- [TASK DETAILS]:
The answer must consist of each line below that contains the string "computer".

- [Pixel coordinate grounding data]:
=====

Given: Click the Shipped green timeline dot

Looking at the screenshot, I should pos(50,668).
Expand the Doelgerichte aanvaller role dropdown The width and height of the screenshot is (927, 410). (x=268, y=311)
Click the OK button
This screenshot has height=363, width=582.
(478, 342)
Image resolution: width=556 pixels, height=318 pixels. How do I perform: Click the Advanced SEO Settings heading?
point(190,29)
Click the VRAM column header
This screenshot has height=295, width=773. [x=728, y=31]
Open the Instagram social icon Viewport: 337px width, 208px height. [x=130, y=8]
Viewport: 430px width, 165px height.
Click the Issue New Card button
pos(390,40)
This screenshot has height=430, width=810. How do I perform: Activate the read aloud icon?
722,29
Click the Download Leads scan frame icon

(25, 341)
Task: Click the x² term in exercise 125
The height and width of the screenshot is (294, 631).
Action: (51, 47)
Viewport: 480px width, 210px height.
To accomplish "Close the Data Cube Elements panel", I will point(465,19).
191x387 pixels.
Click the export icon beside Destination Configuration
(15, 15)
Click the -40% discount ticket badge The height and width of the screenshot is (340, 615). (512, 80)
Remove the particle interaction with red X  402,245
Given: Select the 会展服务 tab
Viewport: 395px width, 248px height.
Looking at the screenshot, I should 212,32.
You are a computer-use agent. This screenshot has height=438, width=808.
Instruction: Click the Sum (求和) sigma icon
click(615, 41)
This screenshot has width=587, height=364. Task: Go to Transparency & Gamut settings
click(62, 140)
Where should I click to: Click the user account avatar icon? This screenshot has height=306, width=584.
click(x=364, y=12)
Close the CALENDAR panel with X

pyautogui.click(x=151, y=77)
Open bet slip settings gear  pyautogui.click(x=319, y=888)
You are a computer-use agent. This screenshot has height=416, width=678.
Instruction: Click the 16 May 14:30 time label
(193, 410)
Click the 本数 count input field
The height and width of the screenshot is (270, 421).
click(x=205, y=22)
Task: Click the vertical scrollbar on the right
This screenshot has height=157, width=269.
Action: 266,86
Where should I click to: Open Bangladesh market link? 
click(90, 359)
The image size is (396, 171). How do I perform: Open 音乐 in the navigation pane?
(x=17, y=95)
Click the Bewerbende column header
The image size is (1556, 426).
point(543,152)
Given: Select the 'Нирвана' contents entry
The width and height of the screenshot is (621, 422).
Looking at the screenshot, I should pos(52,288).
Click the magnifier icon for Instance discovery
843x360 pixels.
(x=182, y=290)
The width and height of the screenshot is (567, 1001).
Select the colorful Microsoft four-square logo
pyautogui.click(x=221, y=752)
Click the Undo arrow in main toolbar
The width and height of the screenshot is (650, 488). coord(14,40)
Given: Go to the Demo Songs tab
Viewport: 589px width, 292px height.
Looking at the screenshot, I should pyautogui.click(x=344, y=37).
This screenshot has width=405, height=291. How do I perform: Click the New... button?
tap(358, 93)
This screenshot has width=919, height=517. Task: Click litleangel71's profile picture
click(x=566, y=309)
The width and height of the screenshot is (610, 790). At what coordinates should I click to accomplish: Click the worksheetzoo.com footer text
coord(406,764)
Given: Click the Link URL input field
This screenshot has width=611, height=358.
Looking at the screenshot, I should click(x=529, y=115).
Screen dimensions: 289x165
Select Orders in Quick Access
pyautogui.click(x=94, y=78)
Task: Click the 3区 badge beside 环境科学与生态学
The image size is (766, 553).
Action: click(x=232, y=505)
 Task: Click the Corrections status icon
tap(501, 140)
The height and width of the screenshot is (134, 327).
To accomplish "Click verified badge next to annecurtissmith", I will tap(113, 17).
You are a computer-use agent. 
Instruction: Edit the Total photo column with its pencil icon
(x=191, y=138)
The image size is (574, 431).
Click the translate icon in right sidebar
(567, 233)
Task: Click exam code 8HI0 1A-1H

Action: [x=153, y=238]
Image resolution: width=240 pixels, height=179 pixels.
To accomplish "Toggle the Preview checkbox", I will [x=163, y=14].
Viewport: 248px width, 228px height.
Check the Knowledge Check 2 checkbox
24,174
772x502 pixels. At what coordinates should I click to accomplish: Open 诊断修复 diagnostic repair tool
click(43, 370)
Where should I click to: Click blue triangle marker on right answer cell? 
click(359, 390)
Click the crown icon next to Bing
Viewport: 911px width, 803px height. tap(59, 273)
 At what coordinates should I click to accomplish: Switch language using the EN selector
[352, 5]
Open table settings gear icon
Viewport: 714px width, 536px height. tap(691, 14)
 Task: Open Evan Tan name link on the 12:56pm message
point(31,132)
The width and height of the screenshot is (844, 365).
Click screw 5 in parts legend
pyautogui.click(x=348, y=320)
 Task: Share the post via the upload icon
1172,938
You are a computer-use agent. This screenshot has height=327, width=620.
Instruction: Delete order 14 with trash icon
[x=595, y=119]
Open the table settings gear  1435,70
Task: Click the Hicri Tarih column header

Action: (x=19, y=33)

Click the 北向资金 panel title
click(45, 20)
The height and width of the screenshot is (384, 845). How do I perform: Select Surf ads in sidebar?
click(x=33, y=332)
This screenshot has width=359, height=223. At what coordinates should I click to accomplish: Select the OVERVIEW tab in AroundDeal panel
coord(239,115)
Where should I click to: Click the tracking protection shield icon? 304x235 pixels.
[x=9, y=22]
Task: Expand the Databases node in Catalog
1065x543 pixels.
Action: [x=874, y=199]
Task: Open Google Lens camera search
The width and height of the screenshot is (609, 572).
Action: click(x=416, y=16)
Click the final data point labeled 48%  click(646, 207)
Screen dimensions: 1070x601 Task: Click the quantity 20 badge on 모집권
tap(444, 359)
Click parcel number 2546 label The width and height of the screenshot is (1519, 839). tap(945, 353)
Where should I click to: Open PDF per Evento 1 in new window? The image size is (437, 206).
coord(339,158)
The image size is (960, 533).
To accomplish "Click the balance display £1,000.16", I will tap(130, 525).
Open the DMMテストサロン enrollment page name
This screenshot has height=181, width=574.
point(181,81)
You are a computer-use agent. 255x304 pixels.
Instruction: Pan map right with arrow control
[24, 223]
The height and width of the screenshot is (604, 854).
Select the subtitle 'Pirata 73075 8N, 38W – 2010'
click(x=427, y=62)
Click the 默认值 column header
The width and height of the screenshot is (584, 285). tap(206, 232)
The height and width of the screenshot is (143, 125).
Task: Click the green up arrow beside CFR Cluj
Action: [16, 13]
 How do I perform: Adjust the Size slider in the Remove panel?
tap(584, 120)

=====

- [ANSWER TO THE EXERCISE]:
You are a computer-use agent. This screenshot has height=438, width=808.
You are a computer-use agent. This screenshot has height=416, width=678.
You are a computer-use agent. 
You are a computer-use agent. This screenshot has height=327, width=620.
You are a computer-use agent. 255x304 pixels.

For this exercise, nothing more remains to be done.